# START OF DOCUMENT TEXT

ROI calculations vary by asset class — here is what to include in each:

  • Stocks / ETFs: Amount invested = purchase price + commissions. Amount returned = sale proceeds + dividends received. Don't forget to account for taxes on gains and dividends.
  • Real estate: Amount invested = down payment + closing costs + capital improvements. Amount returned = sale proceeds − selling costs + net rental income over the holding period. The cap rate calculator handles the rental income angle.
  • Business investment: Amount invested = total capital contributed. Amount returned = distributions + sale proceeds. Be sure to include opportunity cost — the capital could have earned returns elsewhere.
  • Marketing campaigns: Amount invested = total campaign spend. Amount returned = revenue attributed to the campaign. ROI benchmarks vary: email marketing typically achieves 3,600%+ ROI; paid search averages 200%; TV/display lower.

Limitations of ROI as a Metric

ROI is a powerful but incomplete measure. Key limitations to keep in mind:

  • Ignores time value of money: A dollar today is worth more than a dollar 10 years from now. ROI treats them as equal — NPV (Net Present Value) is a more complete measure for long-horizon investments.

# END OF DOCUMENT TEXT
# START OF RECORD LIST

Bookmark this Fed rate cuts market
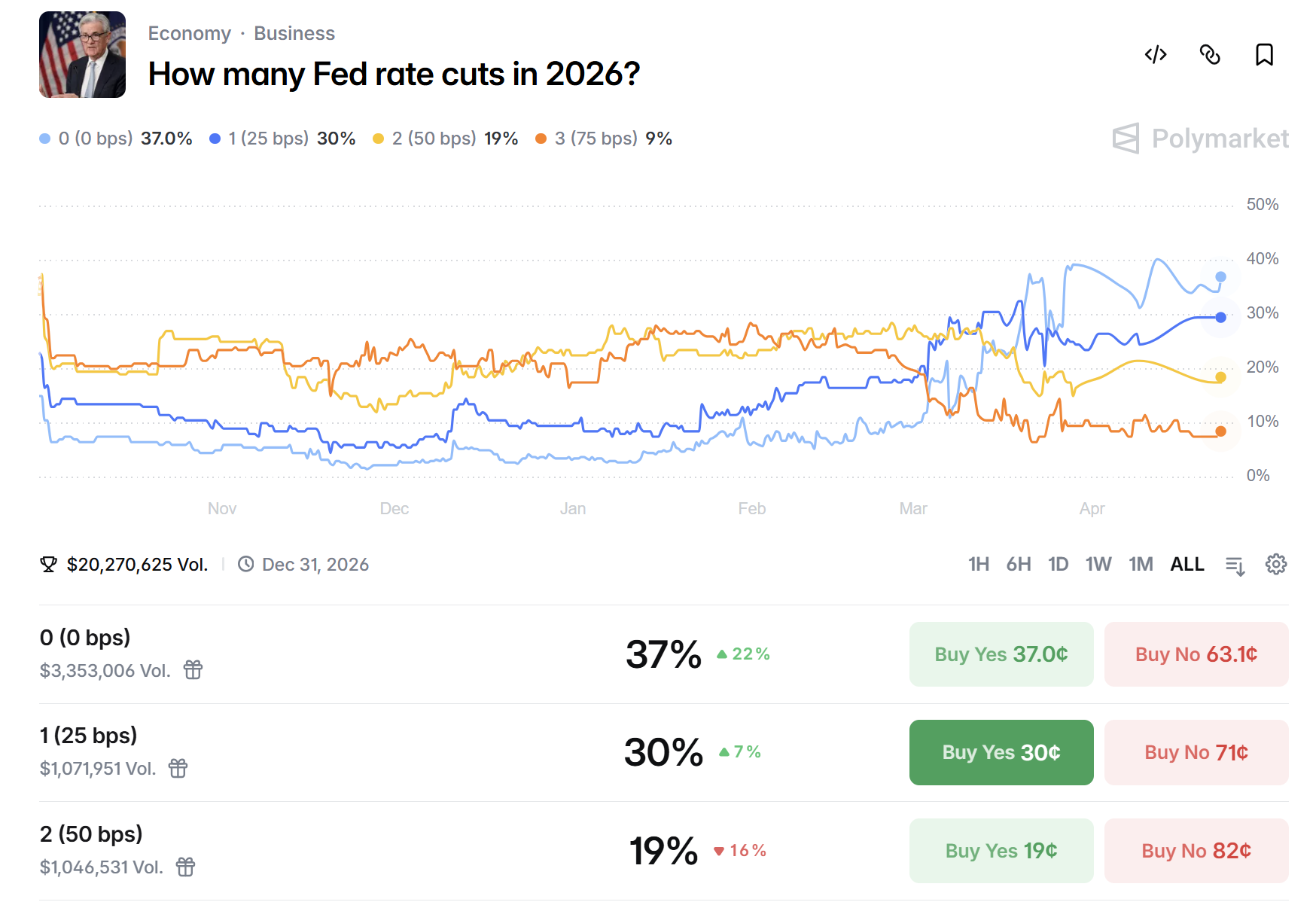The width and height of the screenshot is (1316, 902). (1264, 55)
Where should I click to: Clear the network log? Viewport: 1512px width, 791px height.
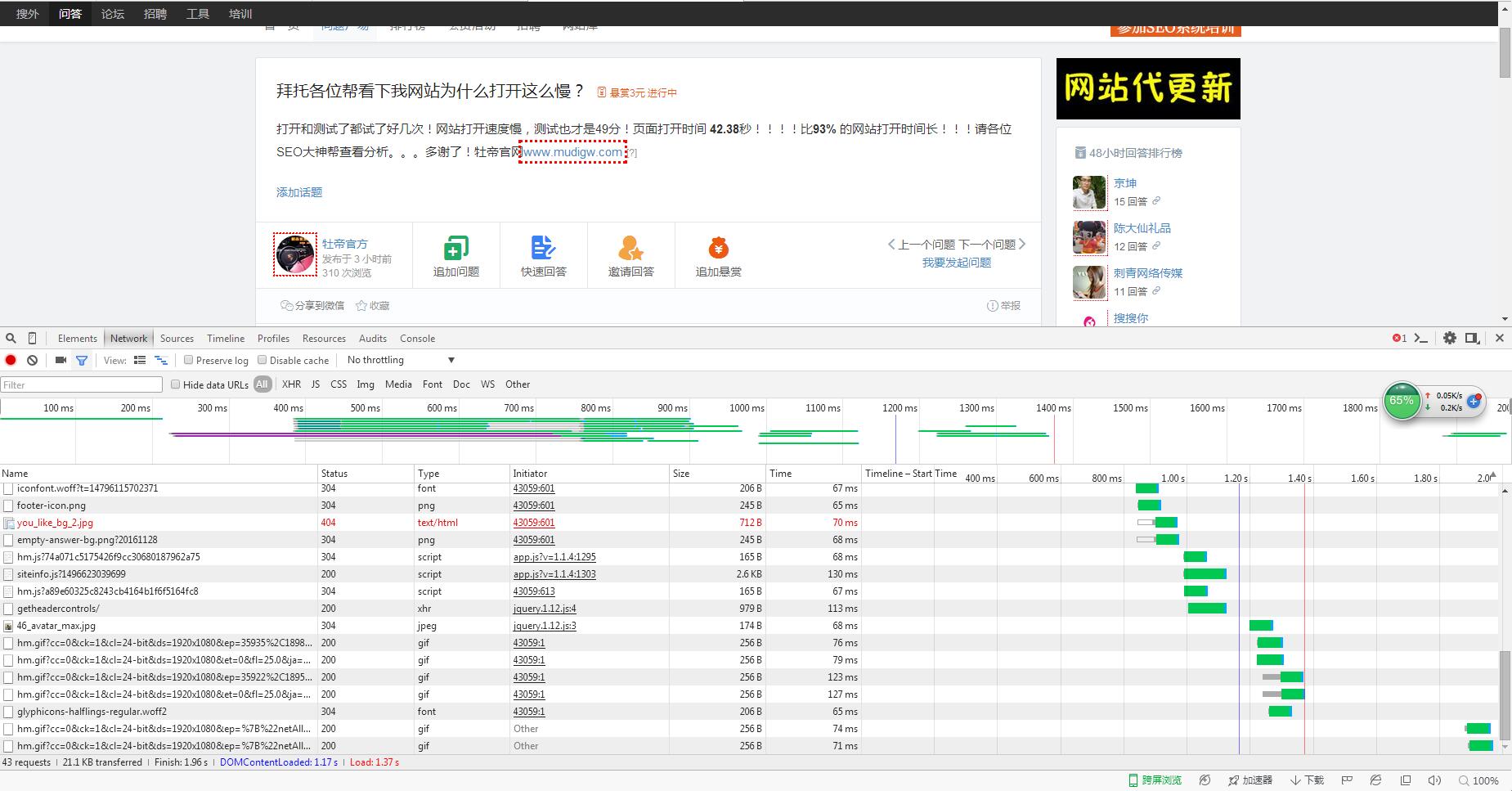click(x=32, y=360)
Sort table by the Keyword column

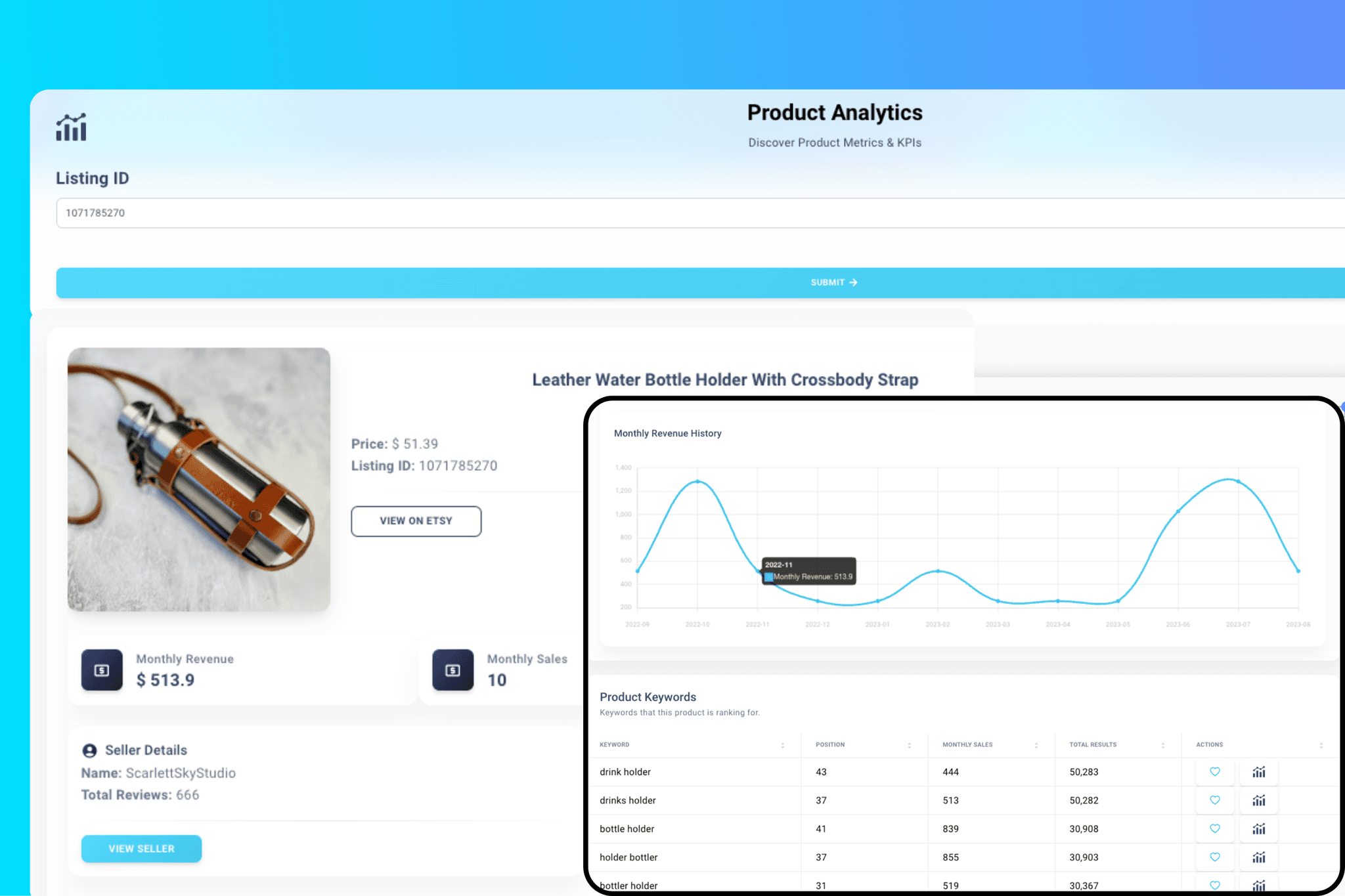tap(782, 744)
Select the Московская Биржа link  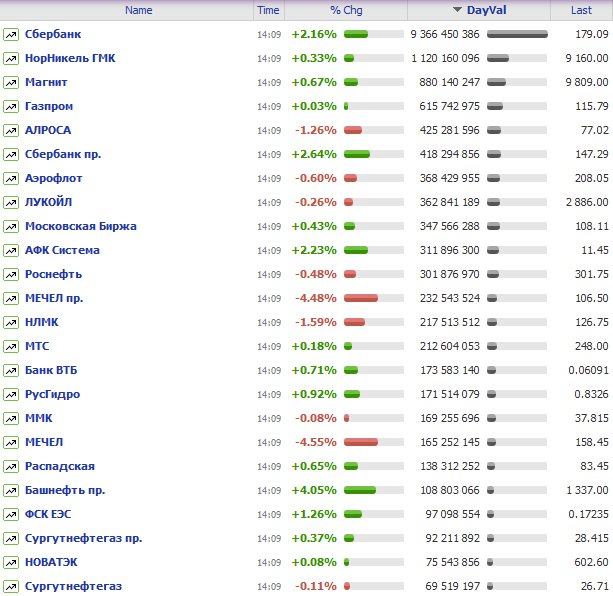click(80, 226)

# END OF RECORD LIST

- _WORK INSTRUCTIONS_
• a. Answer these about the ROI text:
(i) For real estate, which three items add up to the amount invested?
(ii) What ROI does paid search average?
(iii) Which measure is named as more complete for long-horizon investments?
• b. Reproduce the ROI text from "ROI calculations vary" to "gains and dividends.".
• c. Write the next part of the text on ROI calculations, picking up where it stops.

- _OUTPUTS IN ORDER_
• a.
(i) Down payment, closing costs, and capital improvements.
(ii) 200%.
(iii) NPV (Net Present Value).

• b.
ROI calculations vary by asset class — here is what to include in each:

  • Stocks / ETFs: Amount invested = purchase price + commissions. Amount returned = sale proceeds + dividends received. Don't forget to account for taxes on gains and dividends.

• c.
  • Ignores risk: A 15% ROI on a junk bond is not comparable to 15% on an S&P 500 index fund. Risk-adjusted measures like the Sharpe ratio provide more context.
  • Easy to manipulate: What you include (or exclude) in "Amount Invested" and "Amount Returned" can dramatically change the ROI figure. Always define terms clearly before comparing ROIs across projects.
  • Ignores intermediate cash flows: If you received dividends, made additional contributions, or withdrew capital mid-investment, a simple ROI calculation will be inaccurate. Use IRR for such scenarios.

Financial Disclaimer

This calculator is for educational and planning purposes only and is not financial advice. Past investment returns do not guarantee future results. All investments carry risk, including the possible loss of principal. Consult a qualified financial advisor before making investment decisions.